BLICK VON INNEN

Quelle: Disput/ Berlin!GmbH

Als Patientin in einer Berliner Klinik

Neulich habe ich eine Erfahrung gemacht, die ich mir so nie erträumt hatte. Krank im Krankenhaus, und das nicht nur für einen Tag. Der Blick aus dem Fenster in Berlin-Wedding ist trostlos, sicher viel trostloser als aus einem Fenster im Fachkrankenhaus Kloster Grafschaft. Nachts geht es noch, da blinken und funkeln die Lichter der Großstadt um die Wette – glamouröser, als sie in Wahrheit sind. Die Flure der Klinik dagegen sind nachts wie ausgestorben, irgendwo hat noch ein Arzt Dienst. Die aber, die immer da sind und auf Knopfdruck zu dir ans Bett kommen, sind die Schwestern und Pfleger. Die wenigsten sind in Deutschland geboren, sondern in Mexiko, Guatemala, auf dem Balkan oder in Afrika. Personalnotstand in deutschen Krankenhäusern: Das verlangt allen viel ab, manche Pflegerinnen arbeiten zwölf Tage ohne Pause, auch Nachtschichten, weil Kollegen krank werden oder gekündigt haben. Dabei sind sie immer freundlich, immer hilfsbereit. Und haben Zeit für ein nettes Wort.

Für die meisten Ärzte, nicht für alle, ist der Patient kaum mehr als die Summe seiner Laborwerte. Jeder Mediziner zeichnet nach streng hierarchischer Ordnung für ein Spezialgebiet verantwortlich. Hochqualifizierte Präzisionsarbeiter sind das, die unter großem Stress stehen. Fehlt deshalb bei manchen der Blick fürs große Ganze, für die empathische Sicht auf den Menschen vor ihnen, der ja so viel mehr ist als das, was die Ziffern und Zahlen seiner Akte offenbaren?

Vielleicht sind daran die Strukturen der Kliniken schuld, auch ihre wirtschaftlichen Vorgaben. Bundesgesundheitsminister Lauterbach will da ran. Im Rahmen einer großen Krankenhausreform soll die Finanzierung und Organisationsstruktur der Hospitäler vom Kopf auf die Füße gestellt werden. Viele kleine Häuser würden demnach zugunsten einer stärkeren Spezialisierung anderer Kliniken kaum überleben. Ängste, dass die Versorgung nicht mehr so gut ist wie vorher, kursieren auch im Sauerland. Wird dann die persönlichere Ansprache der Patienten, die ja in kleineren, weniger anonymen Häusern eher zu finden ist, größerer Effizienz weichen müssen? Auch wie sich die Reform auf die Pflegeberufe auswirkt, ist unklar.
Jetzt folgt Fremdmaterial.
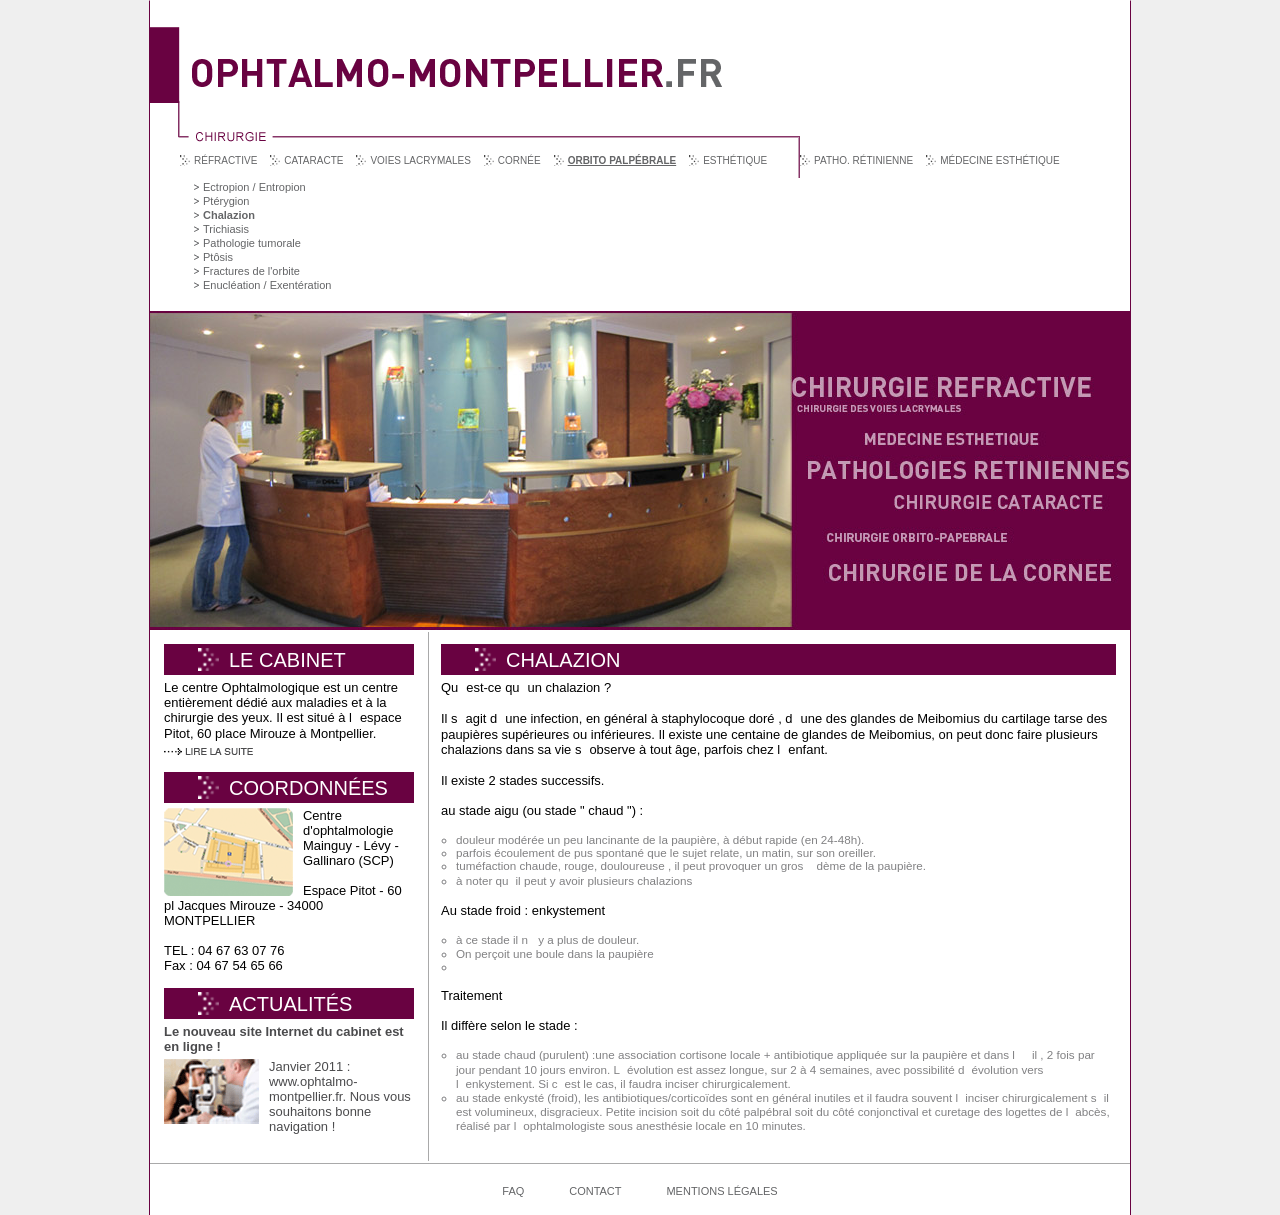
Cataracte (313, 160)
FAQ (513, 1191)
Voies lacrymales (420, 160)
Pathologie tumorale (252, 243)
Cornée (519, 160)
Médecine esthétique (999, 160)
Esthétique (735, 160)
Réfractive (225, 160)
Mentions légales (721, 1191)
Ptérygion (226, 201)
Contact (595, 1191)
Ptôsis (218, 257)
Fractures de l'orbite (251, 271)
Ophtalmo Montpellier (457, 58)
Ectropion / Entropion (254, 187)
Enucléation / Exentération (267, 285)
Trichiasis (226, 229)
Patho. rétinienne (863, 160)
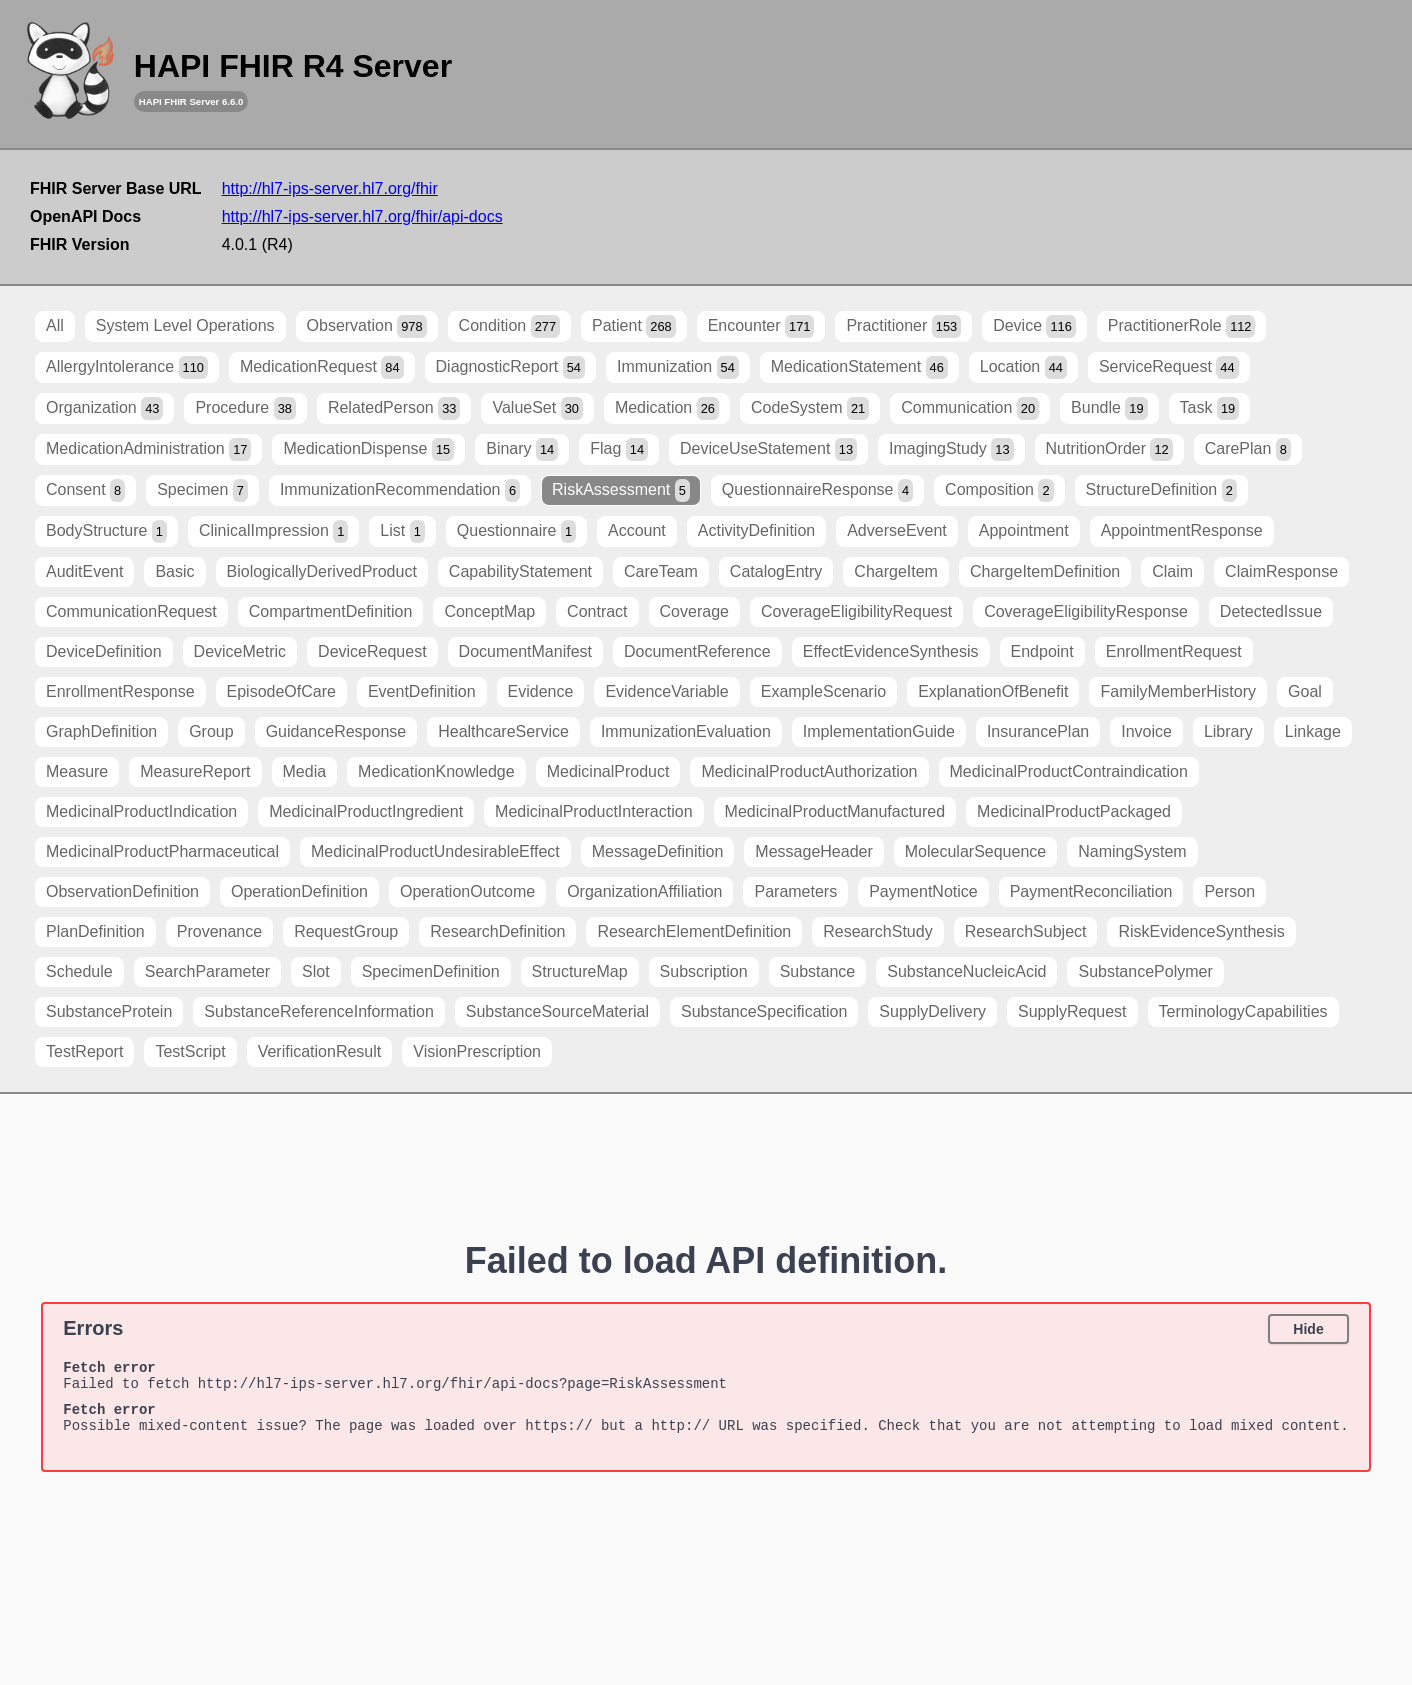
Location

Beim Thema Wertschätzung für die Pflegekräfte ist deutlich Luft nach oben. Eine Anerkennung darf sich nicht nur in Dankesworten und ein paar Euro für die Kaffeekasse erschöpfen. Zwar verspricht zum Beispiel das Hochsauerland Klinikum auf seiner Website möglichen Bewerbern für Pflegeberufe: „Du wünschst Dir Wertschätzung und Dankbarkeit? Kriegst Du!“ Ach ja?

Vielleicht im Sauerland. Ihre Mutter, erzählt mir die junge Schwester aus Pankow, die mir morgens um drei Uhr den Verband in der Klinik wechselt, arbeite auch im Krankenhaus, sie selbst sei alleinerziehend, mit zwei kleinen Kindern. Sie wisse nicht, wie sie finanziell und zeitlich über die Runden kommen soll. Beim Arbeitsamt hat man ihr gesagt: „Du bist dumm, wenn Du arbeitest, melde Dich arbeitslos. Und dann kriegst Du auch bald Bürgergeld.“ Das Bürgergeld ist für die junge Schwester an meinem Bett ein rotes Tuch. Sie findet, dass die Falschen belohnt werden. Was mit denjenigen sei, die dieses Land zusammenhalten? Sie versteht „die da oben“ nicht mehr. Ich auch nicht, ich bin froh, dass das Krankenhaus wieder in weiter Ferne liegt und – wenn ich im Sauerland nachts aus dem Fenster schaue – eben nicht die Lichter der Großstadt ihr verzweifeltes SOS funken. Dass da nichts ist als dunkle Nacht, tut gut. Mein persönliches Fazit: Für jeden Tag danken, den man gesund verbringt.